Kaleb Kittinger-Munro, Editor

   Is this the end or the start of a new beginning? This is the question many senior athletes, including myself, must encounter at some point this year.

  This is where we must decide whether we will continue sports after high school or if it is time for us to end it for good. It is a terrifying feeling that a sport that has been a part of the majority of our life may never again be played.  

   It feels like just the other day, I was in fifth grade playing baseball for the first time, but now I am about to go into my senior spring season.

   Spring sports may spark more emotion than fall sports because if athletes play both a fall and spring sport, they still get to look forward to the spring sport once the fall season has ended. When the spring sport is over, seniors must face that there is no next season. No more opportunities exist to make memories. 

   Some high school athletes have found their way onto a college roster and bought themselves more time, but playing in college can become very stressful when combined with a college workload. Regardless, losing a sport can ultimately make an athlete feel like they are losing a part of themselves. 

   If it is the end, then it is time to show appreciation for what we have experienced as athletes and those who have helped us get where we are today. 

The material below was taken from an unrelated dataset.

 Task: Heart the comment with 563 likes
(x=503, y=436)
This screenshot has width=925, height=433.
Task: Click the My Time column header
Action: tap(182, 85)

   The skills we developed along the way, both as people and as athletes, would not be the way they are now without the help of the coaches we have had beside us on this long journey.

   We must appreciate our parents or guardians who have taken us to many practices and games. The parents who would speed home to grab the shoes, racket, or glove that we often forgot on the porch.

   Without the support of parents or guardians, almost no athlete would be where they are today, whether that is them going to college to continue their career or if it is time for them to hang it up. 

   Each athlete must also show appreciation to the friends and family who supported them at games. The same friends we played sports with and shared countless memories with. Without them, we may have quit a long time ago. 

   When the spring season is finally over, the memories will flood in, and each athlete must decide if they will sink in the sadness or swim in the joy of all the history. I will choose joy.